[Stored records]
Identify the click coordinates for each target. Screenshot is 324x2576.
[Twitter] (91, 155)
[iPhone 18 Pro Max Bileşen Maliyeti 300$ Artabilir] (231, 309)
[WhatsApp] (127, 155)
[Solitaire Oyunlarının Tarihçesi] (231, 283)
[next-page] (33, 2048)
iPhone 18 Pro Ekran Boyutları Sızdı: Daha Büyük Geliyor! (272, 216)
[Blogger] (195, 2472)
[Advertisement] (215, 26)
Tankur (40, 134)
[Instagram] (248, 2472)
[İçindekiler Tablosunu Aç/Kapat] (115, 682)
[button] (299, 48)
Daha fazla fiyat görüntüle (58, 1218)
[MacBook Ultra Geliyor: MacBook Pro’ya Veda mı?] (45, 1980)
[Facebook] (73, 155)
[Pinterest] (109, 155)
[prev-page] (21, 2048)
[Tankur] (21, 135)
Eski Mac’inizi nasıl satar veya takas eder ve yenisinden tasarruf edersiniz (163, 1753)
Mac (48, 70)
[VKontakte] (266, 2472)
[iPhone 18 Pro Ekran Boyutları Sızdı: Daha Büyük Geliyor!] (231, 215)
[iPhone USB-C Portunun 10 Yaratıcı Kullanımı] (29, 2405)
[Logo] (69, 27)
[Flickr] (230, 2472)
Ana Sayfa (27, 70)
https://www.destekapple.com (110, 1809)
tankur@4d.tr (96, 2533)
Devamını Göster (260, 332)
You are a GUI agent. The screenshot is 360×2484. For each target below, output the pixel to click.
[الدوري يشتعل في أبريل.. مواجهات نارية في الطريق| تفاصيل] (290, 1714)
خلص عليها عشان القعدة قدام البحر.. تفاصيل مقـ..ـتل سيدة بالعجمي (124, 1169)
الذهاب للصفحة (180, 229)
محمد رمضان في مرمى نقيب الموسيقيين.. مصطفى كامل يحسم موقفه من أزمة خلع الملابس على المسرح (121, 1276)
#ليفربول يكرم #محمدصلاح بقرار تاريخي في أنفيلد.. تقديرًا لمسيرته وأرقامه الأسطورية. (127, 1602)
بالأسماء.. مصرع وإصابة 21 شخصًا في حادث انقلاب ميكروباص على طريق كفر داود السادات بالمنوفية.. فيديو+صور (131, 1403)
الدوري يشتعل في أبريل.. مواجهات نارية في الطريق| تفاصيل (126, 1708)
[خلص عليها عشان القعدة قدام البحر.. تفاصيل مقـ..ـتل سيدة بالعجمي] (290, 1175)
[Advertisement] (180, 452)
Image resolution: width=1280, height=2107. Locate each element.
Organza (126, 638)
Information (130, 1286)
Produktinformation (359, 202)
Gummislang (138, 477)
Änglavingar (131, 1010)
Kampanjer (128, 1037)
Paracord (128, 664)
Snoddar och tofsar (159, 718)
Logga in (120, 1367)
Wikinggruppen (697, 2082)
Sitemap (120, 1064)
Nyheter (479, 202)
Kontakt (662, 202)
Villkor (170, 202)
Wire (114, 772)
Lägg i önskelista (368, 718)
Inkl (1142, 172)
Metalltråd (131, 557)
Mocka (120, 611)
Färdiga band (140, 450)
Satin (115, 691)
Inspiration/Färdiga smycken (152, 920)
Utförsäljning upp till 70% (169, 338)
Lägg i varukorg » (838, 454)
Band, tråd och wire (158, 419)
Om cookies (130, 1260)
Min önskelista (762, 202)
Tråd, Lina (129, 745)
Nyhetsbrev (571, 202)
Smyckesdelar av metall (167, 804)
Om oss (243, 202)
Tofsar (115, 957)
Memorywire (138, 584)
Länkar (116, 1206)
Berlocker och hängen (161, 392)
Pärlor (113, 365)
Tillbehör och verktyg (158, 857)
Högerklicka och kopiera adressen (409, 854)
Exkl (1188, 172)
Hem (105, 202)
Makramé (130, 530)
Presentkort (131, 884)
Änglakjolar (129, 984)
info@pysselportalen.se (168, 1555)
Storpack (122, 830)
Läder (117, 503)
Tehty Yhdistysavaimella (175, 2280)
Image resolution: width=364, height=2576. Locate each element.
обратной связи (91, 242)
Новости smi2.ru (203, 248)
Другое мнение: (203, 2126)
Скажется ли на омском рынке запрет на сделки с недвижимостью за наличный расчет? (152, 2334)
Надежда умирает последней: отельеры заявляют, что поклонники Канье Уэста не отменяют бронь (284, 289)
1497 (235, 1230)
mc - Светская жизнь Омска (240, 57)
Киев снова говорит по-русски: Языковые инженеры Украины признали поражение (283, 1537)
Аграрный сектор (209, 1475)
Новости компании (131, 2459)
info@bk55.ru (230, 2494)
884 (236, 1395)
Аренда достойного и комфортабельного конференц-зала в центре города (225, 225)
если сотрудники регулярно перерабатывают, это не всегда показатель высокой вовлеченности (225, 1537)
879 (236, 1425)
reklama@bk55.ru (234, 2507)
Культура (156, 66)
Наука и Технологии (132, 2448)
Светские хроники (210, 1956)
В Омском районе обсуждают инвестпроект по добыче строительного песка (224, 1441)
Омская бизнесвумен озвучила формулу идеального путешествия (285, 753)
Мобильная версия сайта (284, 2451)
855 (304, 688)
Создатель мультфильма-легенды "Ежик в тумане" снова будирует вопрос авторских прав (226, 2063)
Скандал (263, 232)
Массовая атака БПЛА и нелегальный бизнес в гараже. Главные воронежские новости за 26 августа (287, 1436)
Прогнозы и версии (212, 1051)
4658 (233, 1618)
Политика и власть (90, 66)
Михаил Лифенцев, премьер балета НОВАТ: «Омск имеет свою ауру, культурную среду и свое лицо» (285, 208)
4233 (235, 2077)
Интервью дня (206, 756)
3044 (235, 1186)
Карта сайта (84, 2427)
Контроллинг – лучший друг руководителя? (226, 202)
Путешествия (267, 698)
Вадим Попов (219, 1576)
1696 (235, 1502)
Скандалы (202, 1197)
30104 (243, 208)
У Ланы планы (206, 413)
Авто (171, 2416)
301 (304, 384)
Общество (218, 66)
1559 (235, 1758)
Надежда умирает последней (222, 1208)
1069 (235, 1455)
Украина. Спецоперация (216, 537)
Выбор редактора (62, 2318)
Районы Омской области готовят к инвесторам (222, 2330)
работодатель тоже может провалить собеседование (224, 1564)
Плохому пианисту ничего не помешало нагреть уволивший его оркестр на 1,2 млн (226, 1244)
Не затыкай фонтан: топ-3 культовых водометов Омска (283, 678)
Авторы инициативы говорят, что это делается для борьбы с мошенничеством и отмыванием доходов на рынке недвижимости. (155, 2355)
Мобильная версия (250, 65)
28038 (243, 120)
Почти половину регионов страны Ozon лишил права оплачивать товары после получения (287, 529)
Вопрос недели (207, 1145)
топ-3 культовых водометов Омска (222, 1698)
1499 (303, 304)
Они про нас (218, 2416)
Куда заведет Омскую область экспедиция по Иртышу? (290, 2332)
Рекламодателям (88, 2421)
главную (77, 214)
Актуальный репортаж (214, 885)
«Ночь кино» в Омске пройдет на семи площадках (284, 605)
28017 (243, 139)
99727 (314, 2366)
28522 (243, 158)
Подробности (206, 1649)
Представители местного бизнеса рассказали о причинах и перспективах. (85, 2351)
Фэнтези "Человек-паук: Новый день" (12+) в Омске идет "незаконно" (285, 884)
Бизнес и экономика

#### [WORK INSTRUCTIONS]
Your reply should contain every entry, repeated exactly.

#### [ANSWER FOR THE TASK]
Identify the click coordinates for each target. Screenshot is 324x2576.
[Twitter] (91, 155)
[iPhone 18 Pro Max Bileşen Maliyeti 300$ Artabilir] (231, 309)
[WhatsApp] (127, 155)
[Solitaire Oyunlarının Tarihçesi] (231, 283)
[next-page] (33, 2048)
iPhone 18 Pro Ekran Boyutları Sızdı: Daha Büyük Geliyor! (272, 216)
[Blogger] (195, 2472)
[Advertisement] (215, 26)
Tankur (40, 134)
[Instagram] (248, 2472)
[İçindekiler Tablosunu Aç/Kapat] (115, 682)
[button] (299, 48)
Daha fazla fiyat görüntüle (58, 1218)
[MacBook Ultra Geliyor: MacBook Pro’ya Veda mı?] (45, 1980)
[Facebook] (73, 155)
[Pinterest] (109, 155)
[prev-page] (21, 2048)
[Tankur] (21, 135)
Eski Mac’inizi nasıl satar veya takas eder ve yenisinden tasarruf edersiniz (163, 1753)
Mac (48, 70)
[VKontakte] (266, 2472)
[iPhone 18 Pro Ekran Boyutları Sızdı: Daha Büyük Geliyor!] (231, 215)
[iPhone USB-C Portunun 10 Yaratıcı Kullanımı] (29, 2405)
[Logo] (69, 27)
[Flickr] (230, 2472)
Ana Sayfa (27, 70)
https://www.destekapple.com (110, 1809)
tankur@4d.tr (96, 2533)
Devamını Göster (260, 332)
You are a GUI agent. The screenshot is 360×2484. For each target below, output the pixel to click.
[الدوري يشتعل في أبريل.. مواجهات نارية في الطريق| تفاصيل] (290, 1714)
خلص عليها عشان القعدة قدام البحر.. تفاصيل مقـ..ـتل سيدة بالعجمي (124, 1169)
الذهاب للصفحة (180, 229)
محمد رمضان في مرمى نقيب الموسيقيين.. مصطفى كامل يحسم موقفه من أزمة خلع الملابس على المسرح (121, 1276)
#ليفربول يكرم #محمدصلاح بقرار تاريخي في أنفيلد.. تقديرًا لمسيرته وأرقامه الأسطورية. (127, 1602)
بالأسماء.. مصرع وإصابة 21 شخصًا في حادث انقلاب ميكروباص على طريق كفر داود السادات بالمنوفية.. فيديو+صور (131, 1403)
الدوري يشتعل في أبريل.. مواجهات نارية في الطريق| تفاصيل (126, 1708)
[خلص عليها عشان القعدة قدام البحر.. تفاصيل مقـ..ـتل سيدة بالعجمي] (290, 1175)
[Advertisement] (180, 452)
Image resolution: width=1280, height=2107. Locate each element.
Organza (126, 638)
Information (130, 1286)
Produktinformation (359, 202)
Gummislang (138, 477)
Änglavingar (131, 1010)
Kampanjer (128, 1037)
Paracord (128, 664)
Snoddar och tofsar (159, 718)
Logga in (120, 1367)
Wikinggruppen (697, 2082)
Sitemap (120, 1064)
Nyheter (479, 202)
Kontakt (662, 202)
Villkor (170, 202)
Wire (114, 772)
Lägg i önskelista (368, 718)
Inkl (1142, 172)
Metalltråd (131, 557)
Mocka (120, 611)
Färdiga band (140, 450)
Satin (115, 691)
Inspiration/Färdiga smycken (152, 920)
Utförsäljning upp till 70% (169, 338)
Lägg i varukorg » (838, 454)
Band, tråd och wire (158, 419)
Om cookies (130, 1260)
Min önskelista (762, 202)
Tråd, Lina (129, 745)
Nyhetsbrev (571, 202)
Smyckesdelar av metall (167, 804)
Om oss (243, 202)
Tofsar (115, 957)
Memorywire (138, 584)
Länkar (116, 1206)
Berlocker och hängen (161, 392)
Pärlor (113, 365)
Tillbehör och verktyg (158, 857)
Högerklicka och kopiera adressen (409, 854)
Exkl (1188, 172)
Hem (105, 202)
Makramé (130, 530)
Presentkort (131, 884)
Änglakjolar (129, 984)
info@pysselportalen.se (168, 1555)
Storpack (122, 830)
Läder (117, 503)
Tehty Yhdistysavaimella (175, 2280)
Image resolution: width=364, height=2576. Locate each element.
обратной связи (91, 242)
Новости smi2.ru (203, 248)
Другое мнение: (203, 2126)
Скажется ли на омском рынке запрет на сделки с недвижимостью за наличный расчет? (152, 2334)
Надежда умирает последней: отельеры заявляют, что поклонники Канье Уэста не отменяют бронь (284, 289)
1497 (235, 1230)
mc - Светская жизнь Омска (240, 57)
Киев снова говорит по-русски: Языковые инженеры Украины признали поражение (283, 1537)
Аграрный сектор (209, 1475)
Новости компании (131, 2459)
info@bk55.ru (230, 2494)
884 (236, 1395)
Аренда достойного и комфортабельного конференц-зала в центре города (225, 225)
если сотрудники регулярно перерабатывают, это не всегда показатель высокой вовлеченности (225, 1537)
879 (236, 1425)
reklama@bk55.ru (234, 2507)
Культура (156, 66)
Наука и Технологии (132, 2448)
Светские хроники (210, 1956)
В Омском районе обсуждают инвестпроект по добыче строительного песка (224, 1441)
Омская бизнесвумен озвучила формулу идеального путешествия (285, 753)
Мобильная версия сайта (284, 2451)
855 (304, 688)
Создатель мультфильма-легенды "Ежик в тумане" снова будирует вопрос авторских прав (226, 2063)
Скандал (263, 232)
Массовая атака БПЛА и нелегальный бизнес в гараже. Главные воронежские новости за 26 августа (287, 1436)
Прогнозы и версии (212, 1051)
4658 (233, 1618)
Политика и власть (90, 66)
Михаил Лифенцев, премьер балета НОВАТ: «Омск имеет свою ауру, культурную среду и свое лицо» (285, 208)
4233 (235, 2077)
Интервью дня (206, 756)
3044 (235, 1186)
Карта сайта (84, 2427)
Контроллинг – лучший друг руководителя? (226, 202)
Путешествия (267, 698)
Вадим Попов (219, 1576)
1696 (235, 1502)
Скандалы (202, 1197)
30104 (243, 208)
У Ланы планы (206, 413)
Авто (171, 2416)
301 (304, 384)
Общество (218, 66)
1559 (235, 1758)
Надежда умирает последней (222, 1208)
1069 (235, 1455)
Украина. Спецоперация (216, 537)
Выбор редактора (62, 2318)
Районы Омской области готовят к инвесторам (222, 2330)
работодатель тоже может провалить собеседование (224, 1564)
Плохому пианисту ничего не помешало нагреть уволивший его оркестр на 1,2 млн (226, 1244)
Не затыкай фонтан: топ-3 культовых водометов Омска (283, 678)
Авторы инициативы говорят, что это делается для борьбы с мошенничеством и отмыванием доходов на рынке недвижимости. (155, 2355)
Мобильная версия (250, 65)
28038 (243, 120)
Почти половину регионов страны Ozon лишил права оплачивать товары после получения (287, 529)
Вопрос недели (207, 1145)
топ-3 культовых водометов Омска (222, 1698)
1499 (303, 304)
Они про нас (218, 2416)
Куда заведет Омскую область экспедиция по Иртышу? (290, 2332)
Рекламодателям (88, 2421)
главную (77, 214)
Актуальный репортаж (214, 885)
«Ночь кино» в Омске пройдет на семи площадках (284, 605)
28017 (243, 139)
99727 (314, 2366)
28522 (243, 158)
Подробности (206, 1649)
Представители местного бизнеса рассказали о причинах и перспективах. (85, 2351)
Фэнтези "Человек-паук: Новый день" (12+) в Омске идет "незаконно" (285, 884)
Бизнес и экономика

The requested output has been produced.